After concluding our research and review paper, we decided to proceed with our idea of designing and implementing an agent to play Blackjack. We chose to use the Q-learning algorithm, which is one example of temporal difference learning, itself a subfield of reinforcement learning.

Blackjack is a game with hundreds of possible variations, so we opted for one of the simplest for our project (although our program is designed such that more complex variations of Blackjack should be very easily accommodated). In our version, doubling down, splitting, and insurance are not options; the only legal actions are to hit or stand.

We decided that Q-learning and Blackjack would go well together, since Blackjack scenarios can be easily modeled as a Markov Decision Process, and if you do not take suits and cards into account (which we don’t), but instead only consider total point counts, the state space is very small (only a couple of thousand). Given that, we suspected that a Q-learning algorithm should be able to perform very well.

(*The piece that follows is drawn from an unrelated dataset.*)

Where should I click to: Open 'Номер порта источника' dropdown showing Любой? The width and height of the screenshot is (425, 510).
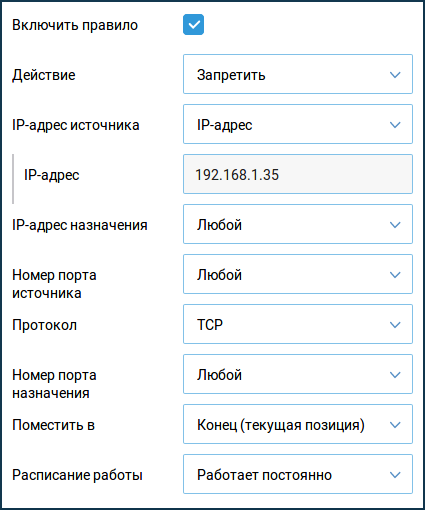tap(298, 274)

Basic Q-learning is fundamentally table-driven. In our program, we maintain a hashtable where the key is a Blackjack state represented as a class (for instance, our point count is 15 and the dealer’s showing an Ace), and the value is itself a small hashtable, with each possible action (in this case, just HIT or STAND) corresponding to a float, representing the program’s current belief about the value of that action.

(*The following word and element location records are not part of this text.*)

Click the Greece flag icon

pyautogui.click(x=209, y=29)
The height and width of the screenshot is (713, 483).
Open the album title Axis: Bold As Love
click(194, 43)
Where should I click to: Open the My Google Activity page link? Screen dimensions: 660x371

During each discrete step in a hand (i.e., cards being dealt), we query our agent about what action to take. It will almost always return the action corresponding to the maximum value in its lookup table, but rarely take a random action instead—--the reason for this being to balance optimization with exploration of the state space (this type of decision policy is known as ‘greedy’, as opposed to other more complex models like ‘soft-max’). Once we know its action, we take the action, and feed the resulting state to a method which updates the table using SARSA, a very minor modification to the basic Q-learning algorithm,

% Q(s,a) <= Q(s,a) + alpha [r + lambda Q(s', a') - Q(s, a)] %,

where %alpha% represents the learning rate, %lambda% represents the weight to put on ‘future’ values, %r% is the reward (which in our case is %0% unless it is the end of a hand, when it can also be %1% or %-1%), and %s'% represents the new state returned after we took our action. Essentially, the reward value is being factored into our table given the state we found ourselves in and the action we took, and as the agent learns, the reward values will percolate backwards through ‘time’ so that early action values will reflect what tends to occur down the line.

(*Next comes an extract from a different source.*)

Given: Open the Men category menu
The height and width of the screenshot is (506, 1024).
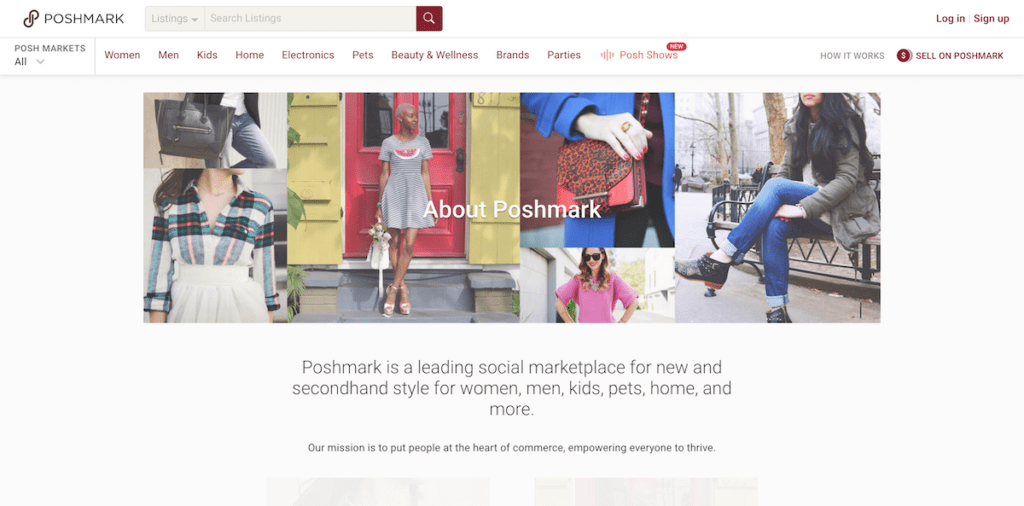Looking at the screenshot, I should [168, 55].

Ultimately, we found this method effective, and starting from choosing to always hit, our agent is able to progress from that (the worst possible strategy, average return of about -0.8) to an average return of -0.027 per hand (given suitable training time), improving extremely rapidly and then tapering off logarithmically. This can be compared to optimal performance as specified by Blackjack literature and hardcoded into our program as an alternate agent, which almost exactly breaks even. We consider reaching within 3% of the optimal strategy a success, and attribute that gap to the inherent randomness in Blackjack, which necessarily throws noise into the feedback which the basic Q-learning method is not adequately equipped to handle.